Exercise description
Can you echo back, unchanged, everything from the row containing "Identify the location" down through the final row, including both?
----------
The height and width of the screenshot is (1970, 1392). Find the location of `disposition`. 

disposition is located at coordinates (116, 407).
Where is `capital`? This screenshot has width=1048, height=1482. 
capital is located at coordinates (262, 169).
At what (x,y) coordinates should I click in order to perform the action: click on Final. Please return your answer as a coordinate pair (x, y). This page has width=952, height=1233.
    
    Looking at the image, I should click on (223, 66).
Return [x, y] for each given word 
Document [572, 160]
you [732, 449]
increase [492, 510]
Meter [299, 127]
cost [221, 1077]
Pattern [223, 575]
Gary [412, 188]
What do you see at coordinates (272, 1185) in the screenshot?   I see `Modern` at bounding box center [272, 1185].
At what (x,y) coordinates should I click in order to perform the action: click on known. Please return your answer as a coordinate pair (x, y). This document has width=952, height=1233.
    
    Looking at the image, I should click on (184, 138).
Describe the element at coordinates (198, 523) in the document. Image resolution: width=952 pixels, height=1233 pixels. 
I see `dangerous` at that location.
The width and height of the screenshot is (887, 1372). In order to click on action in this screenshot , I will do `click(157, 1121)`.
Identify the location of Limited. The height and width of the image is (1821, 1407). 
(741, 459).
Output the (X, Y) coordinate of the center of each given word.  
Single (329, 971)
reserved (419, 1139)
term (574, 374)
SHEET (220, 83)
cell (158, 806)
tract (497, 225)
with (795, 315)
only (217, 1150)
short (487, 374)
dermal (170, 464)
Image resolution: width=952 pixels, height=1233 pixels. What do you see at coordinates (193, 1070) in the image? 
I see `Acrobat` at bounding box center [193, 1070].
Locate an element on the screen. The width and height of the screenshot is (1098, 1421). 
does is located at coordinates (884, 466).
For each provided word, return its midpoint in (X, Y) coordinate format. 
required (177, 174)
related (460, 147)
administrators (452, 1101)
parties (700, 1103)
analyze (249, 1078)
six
----------
Exercise answer
Identify the location of Limited. The height and width of the image is (1821, 1407). 
(741, 459).
Output the (X, Y) coordinate of the center of each given word.  
Single (329, 971)
reserved (419, 1139)
term (574, 374)
SHEET (220, 83)
cell (158, 806)
tract (497, 225)
with (795, 315)
only (217, 1150)
short (487, 374)
dermal (170, 464)
Image resolution: width=952 pixels, height=1233 pixels. What do you see at coordinates (193, 1070) in the image? 
I see `Acrobat` at bounding box center [193, 1070].
Locate an element on the screen. The width and height of the screenshot is (1098, 1421). 
does is located at coordinates (884, 466).
For each provided word, return its midpoint in (X, Y) coordinate format. 
required (177, 174)
related (460, 147)
administrators (452, 1101)
parties (700, 1103)
analyze (249, 1078)
six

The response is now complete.